All around the world politicians say a lot of things while campaigning for office. They make many promises in a bid to woo voters to side with them. Most electoral promises weigh less than the air that conveys the words from the speaker's lips. The euphoric polical rallies serve only one purpose: get votes whatever it takes. When politicians speak extempore few expect them to even remember what they said much less make good on their verbal promises.
But when electoral campaign promises become codified as a written document and articulated in diverse official campaign and promotional literature of the political party of the politician aspiring for office, it is a different matter. The assumption is that the politician is actually sincere and, to prove his bona fide, he/she has reduced the promises into writing thereby indicating that a contract with the electorate is in effect if he/she wins the election and assumes office.

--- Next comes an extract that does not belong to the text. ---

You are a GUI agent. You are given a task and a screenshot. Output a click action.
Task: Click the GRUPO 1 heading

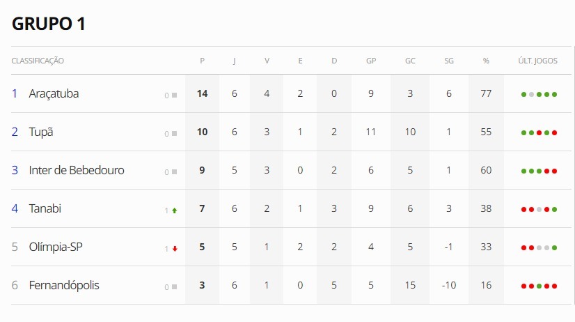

As the 100 Days Benchmark drew near last August, Nigerians were treated to the shocking denial by Alhaji Lai Mohammed, the Publicity Secretary of the All Progressives Congress (APC), that President Muhammadu Buhari "never promised to do anything within 100 days" just as Mr. Garba Shehu, the Senior Special Assistant to the President on Media and Publicity, tried in vain to distance the President from the widely circulated Buhari Campaign document titled "My 100 Days Covenant With Nigerians". It was a comical but failed effort to manage the high public expectations of a President who had been elegantly robed in grand Messianic Couture by his party and political handlers.
On Wednesday, 4th November, 2015, another drama played out in the Senate. Senator Philip Aduda (PDP, FCT) moved a motion for the payment of N5,000 (Five thousand Naira only) monthly allowance to unemployed youths across Nigeria. The motion was greeted with shouts of “No! No! No!” when Sentor Aduda tried to explain the basis of his proposal. Attempts by the Minority Leader, Senator Godswill Akpabio, to second the motion were disrupted by the rowdiness. Intervening, President of the Senate, Senator Bukola Saraki, put the question to a vote but the Senators responded along party lines. While the PDP members yelled ‘’Aye’’ in favour of the motion, the APC Senators, who were in the majority, shouted "Nay" and defeated it.
Hmmmm......
Now, what is one to make of this development? Are the APC Senators unaware that President Muhammadu Buhari had made the promise to pay unemployed Nigerian youths such an allowance a major part of his electoral campaign? Do they realise that the promise resonated with many youths and that it may have influenced how they voted in the last Presidential election? Did the APC Senators consider the effect their vote would have on the morale of the youths who have been eagerly anticipating the payment of the Unemployment Allowance? Was the manner in which the APC Senators cut down the motion the best way to deal with such a sensitive matter? Do the APC Senators care about the sensibilities of the Nigerian youths?
It is pathetic that the same APC Senators, who recently rejected the recommendations of a committee which they set up to review their overly generous salaries, their obscenely huge allowances and their scandalous perks, would reject a motion to pay an allowance of just N5,000 to unemployed Nigerian youths in line with their party's campaign promise and despite their "change" mantra. Evidently, their self-interest supercedes national interest. Sad.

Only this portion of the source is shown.